How is embodied carbon measured?
Quantifying embodied carbon requires a methodology called life-cycle assessment (LCA). LCAs calculate various environmental impacts of a product, building, or process over various life-cycle stages, from raw material extraction through manufacturing and end-of-life disposal or recycling. LCAs use a variety of metrics, including global warming potential. Other metrics measured through LCA can include acidification potential, eutrophication potential, smog formation potential, and ozone depletion potential.
In building construction, LCAs are performed at two levels: building-level LCAs and product- or material-level LCAs. Building-level LCAs, often referred to as whole-building LCAs, provide an assessment of the embodied carbon impact of an entire building. This assessment includes the impact of all materials and products used in the project, or a portion of the project, throughout the life cycle of the building.
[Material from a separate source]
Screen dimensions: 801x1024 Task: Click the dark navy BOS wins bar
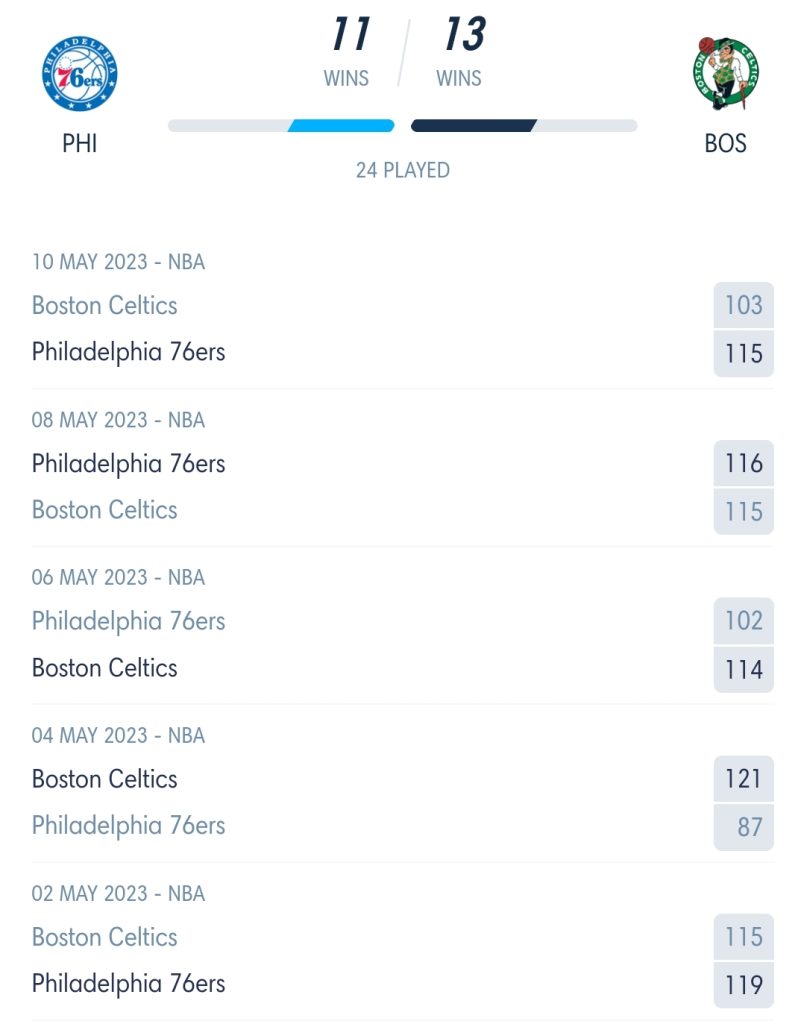(x=474, y=125)
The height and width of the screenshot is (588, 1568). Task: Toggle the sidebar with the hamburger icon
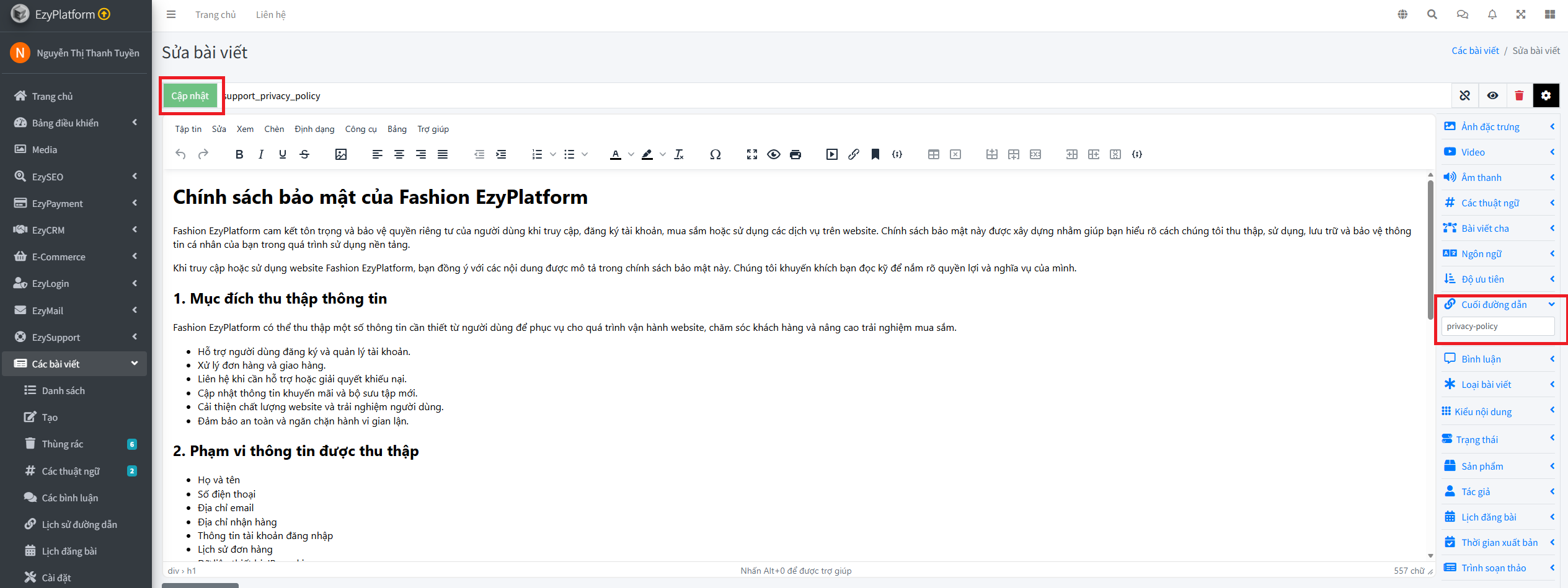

Product-level LCAs assess the environmental impacts of an individual material or assembly, such as insulation, window assemblies, or concrete masonry units. Product-level LCAs are commonly conducted as “cradle-to-gate” studies, where “cradle” refers to the sourcing of raw materials and “gate” refers to the factory exit gate; however, they can be expanded to include impacts from maintaining or disposing of the product once it has reached the end of its useful life. LCA studies can be used to track supply chain–specific data and compare functionally equivalent materials or components, allowing manufacturers to make informed decisions regarding their product design and manufacturing processes.
The results of a cradle-to-gate product-level LCA can be summarized and communicated via an environmental product declaration (EPD). EPDs are independently verified documents based on international standards that report certain environmental impacts of a product and typically do not disclose the proprietary information needed to conduct the LCA itself.
Embodied carbon–focused procurement policies for construction projects are quickly spreading across North America. These policies require the disclosure of a construction product or material’s GWP as stated in a product-specific and third-party-verified EPD. To learn more about EPDs, navigate to section 4: Reporting Embodied Carbon.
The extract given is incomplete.